Track 5, "Ode 2 the Morning Star". You might be awake or you might be dreaming in the pre-dawn. Birds, bells, a gentle melody emanating like a spiral from the star. Various creatures awake as they sense the light. And you can sense it creeping across the landscape....

So the narrative develops, the lyricism as simple as a haiku. "Twilight Rain", pure onomatopoeia... "A Secret Garden", vaguely eastern, the terraced space of fountains and peacocks, like The Far Pavilions... the beautiful solitude of "Walking Alone". Are there any anomalies? You might wonder about "Querenica", which is almost too familiar, too traditional [although there is some nice octave playing] and you might wonder about the closing stanza, "Waves of Sound", which appears to be a call & response homage to Brian Eno. Maybe you think Eno is a bit cheap as a loopster when matched against, say, Terry Riley. But then, why question OL's influences? Eno has paid his dues too. They are all brothers of the mystic.

journey to the east

OL mapped this integrated foreground/background style in earlier albums, most obviously in his 1996 double CD Opium. While it's an expensive little set, it's well worth getting. Many of the compositions are framed by natural and synthesized sounds. OL's painterly lyricism is beautifully demoed in "Drop of water on a dry stone", which is a pure acoustic representation of what the title describes. Or his electric guitar piece, "Chi wahwah beauty", which seems more out of his familiar desert ambience than Khatmandu. Cocks, birds, bubbling water, people talking in various languages... these sounds drift in and out like life observed through a moving window. This marriage of flamenco lyricism and documentary effect is intriguing, helps move us beyond the professional ghettos music all too often malingers in. Purity is for zealots and the naive.

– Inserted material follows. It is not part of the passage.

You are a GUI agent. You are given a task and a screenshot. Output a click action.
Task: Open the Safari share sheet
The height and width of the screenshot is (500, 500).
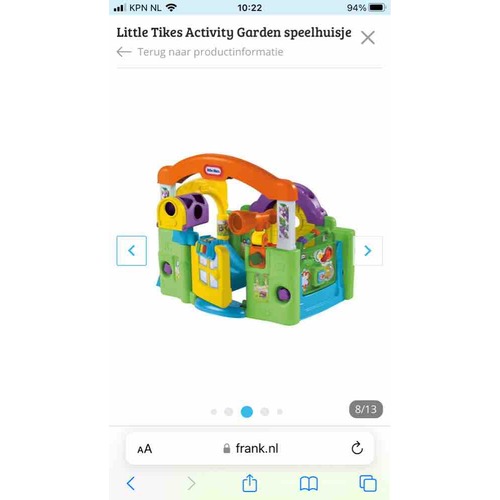coord(250,483)
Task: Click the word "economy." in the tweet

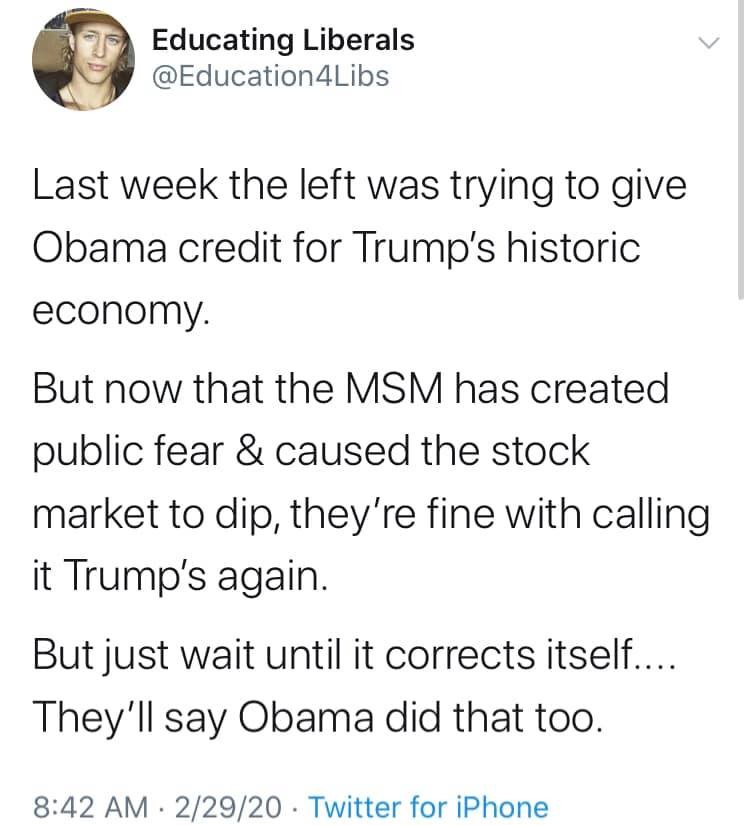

On learning that free copies are available to hospices and hospitals upon application to Higher Octave* , some might dismiss In the Arms of Love as a Kervorkian serenade. After all, OL admits that his aim with this CD is to put people to sleep in the ancient tradition of the lullaby. But it would be a mistake to think of this suite as a subliminal massage designed to shut down consciousness. On the contrary, OL's music is a channel into the mystic.

"It seems to me the world keeps getting louder, and in response to that I wanted to do something that was quiet," says OL. " (In the Arms of Love) creates quite a contrast to modern life."

Yes. Another impressive piece of work from the acoustic gallery of the New Age maestro. A logical development within the progression of his work, a bit risky perhaps... but integrity doesn't come cheap.

And now... how about some more electro-dance/trance, Ottmar?